Para investigadores como Cristhian Rodríguez y Huáscar Azurduy, responsables de monitoreo de fauna de la FCBC, la presencia de especies como el jaguar (Phantera onca) en los bosques conservados dentro de predios productivos que forman parte del PPP, muestra la salud de los ecosistemas, ya que la especie es un indicador importante de bosques bien conservados.

Asimismo, en el caso de mamíferos con pezuñas, las urinas (Mazama gouazoubira) fueron un indicio relevante. Este ciervo prefiere ambientes de monte denso y baja perturbación, por lo que su aparición confirma que los predios monitoreados mantienen zonas de bosque esenciales para su refugio y alimentación, refieren los expertos.

En cuanto a ejemplares que llamaron la atención del equipo está el lobito de río (Lontra longicaudis), un mamífero acuático poco común, generalmente asociado a ríos profundos y anchos. En este caso, apareció en las pozas de un predio PPP, lo que sugiere una buena calidad de agua y disponibilidad de peces. Esta especie está categorizada como casi amenazada (NT), lo que hizo que su registro fuera especialmente significativo para los monitores y los propietarios.

Otro hallazgo inesperado fue el de un águila arpía (Harpia harpyja), una de las rapaces más grandes del mundo, conocida por cazar monos aulladores, capuchinos, jochis, capiguaras juveniles y zorros. Una cámara la fotografió posada en el suelo de un predio donde se desarrolla actividad ganadera, pero también se aplican prácticas favorables a la sostenibilidad. Para los especialistas, esta imagen es una evidencia notable del valor ecológico de estas propiedades.

El equilibrio

Una capibara (Hydrochoerus hydrochaeris) descansando en una laguna temporal dentro de un predio adherido al PPP, donde se conservan cuerpos de agua esenciales para la fauna.

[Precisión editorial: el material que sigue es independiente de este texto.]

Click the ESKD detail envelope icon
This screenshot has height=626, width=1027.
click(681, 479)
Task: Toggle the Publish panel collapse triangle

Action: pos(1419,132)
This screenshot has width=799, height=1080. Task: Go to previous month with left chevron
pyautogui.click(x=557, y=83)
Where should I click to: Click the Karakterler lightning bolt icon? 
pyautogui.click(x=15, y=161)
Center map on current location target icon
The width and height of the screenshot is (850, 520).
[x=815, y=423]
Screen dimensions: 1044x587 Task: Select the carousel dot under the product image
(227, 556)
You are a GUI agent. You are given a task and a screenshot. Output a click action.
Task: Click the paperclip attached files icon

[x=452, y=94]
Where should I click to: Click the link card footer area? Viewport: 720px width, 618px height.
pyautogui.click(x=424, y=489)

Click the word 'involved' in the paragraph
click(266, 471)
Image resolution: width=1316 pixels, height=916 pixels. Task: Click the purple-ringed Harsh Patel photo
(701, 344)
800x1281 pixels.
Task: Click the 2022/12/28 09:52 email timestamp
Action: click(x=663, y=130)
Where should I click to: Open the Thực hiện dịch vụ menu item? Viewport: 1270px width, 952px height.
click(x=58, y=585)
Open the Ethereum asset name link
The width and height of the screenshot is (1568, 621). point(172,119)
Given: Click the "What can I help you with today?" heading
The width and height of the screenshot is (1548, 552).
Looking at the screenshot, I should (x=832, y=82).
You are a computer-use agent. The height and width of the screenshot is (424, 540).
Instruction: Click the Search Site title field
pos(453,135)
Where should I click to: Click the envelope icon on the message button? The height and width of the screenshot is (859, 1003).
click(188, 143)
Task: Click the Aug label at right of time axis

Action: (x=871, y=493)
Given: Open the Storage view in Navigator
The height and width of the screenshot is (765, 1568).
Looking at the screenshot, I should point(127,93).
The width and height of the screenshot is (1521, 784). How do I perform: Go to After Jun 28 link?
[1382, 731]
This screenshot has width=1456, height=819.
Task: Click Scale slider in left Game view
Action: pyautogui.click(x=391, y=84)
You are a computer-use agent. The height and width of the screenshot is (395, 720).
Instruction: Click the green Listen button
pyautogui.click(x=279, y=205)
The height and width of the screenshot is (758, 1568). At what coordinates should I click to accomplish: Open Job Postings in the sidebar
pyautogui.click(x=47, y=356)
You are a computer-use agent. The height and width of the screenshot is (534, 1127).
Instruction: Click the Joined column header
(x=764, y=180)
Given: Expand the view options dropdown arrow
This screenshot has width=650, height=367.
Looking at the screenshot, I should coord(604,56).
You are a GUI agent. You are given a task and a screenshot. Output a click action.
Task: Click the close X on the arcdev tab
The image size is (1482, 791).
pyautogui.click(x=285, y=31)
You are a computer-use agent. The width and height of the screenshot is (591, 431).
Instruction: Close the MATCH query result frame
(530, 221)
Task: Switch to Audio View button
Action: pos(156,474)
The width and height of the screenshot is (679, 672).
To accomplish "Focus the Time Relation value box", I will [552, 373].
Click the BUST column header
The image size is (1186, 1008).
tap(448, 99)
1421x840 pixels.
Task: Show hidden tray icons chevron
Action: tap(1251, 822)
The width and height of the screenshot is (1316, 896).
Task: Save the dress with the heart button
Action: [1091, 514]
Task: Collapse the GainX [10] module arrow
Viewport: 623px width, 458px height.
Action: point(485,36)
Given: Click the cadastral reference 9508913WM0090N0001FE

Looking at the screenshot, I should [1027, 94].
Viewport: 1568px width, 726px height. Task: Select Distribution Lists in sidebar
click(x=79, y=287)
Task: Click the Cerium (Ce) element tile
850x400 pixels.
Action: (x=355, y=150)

Estos registros muestran que los predios que aplican prácticas adecuadas para el sistema natural —y por tanto para el productivo— conservan una representatividad importante de la biodiversidad local y regional, aunque a menudo se subestime. Esto revela un escenario donde áreas protegidas e iniciativas como el PPP pueden complementarse en conservación y conectividad. “Predios que están tomando buenas decisiones son verdaderas cajas de sorpresa que estamos empezando a conocer y valorar desde el punto de vista biológico”, señalan.

La información obtenida también sirve para ajustar actividades productivas en cada predio. Evitar quemas, restringir el ingreso de ganado en áreas con registros de felinos o urinas, conservar pozas naturales y dejar corredores de vegetación entre potreros son algunas de las acciones que pueden incorporarse en los planes de manejo para reducir conflictos y mantener el equilibrio del ecosistema.

A escala mayor, los datos permiten mapear conectores naturales, pasos de fauna y predios clave para la conectividad. Si varios propietarios conservan parches de monte y cuerpos de agua, se forma una red continua de hábitats que facilita el desplazamiento de la fauna y fortalece la conectividad ecológica en el paisaje chiquitano. Y todo ello sin dejar de producir.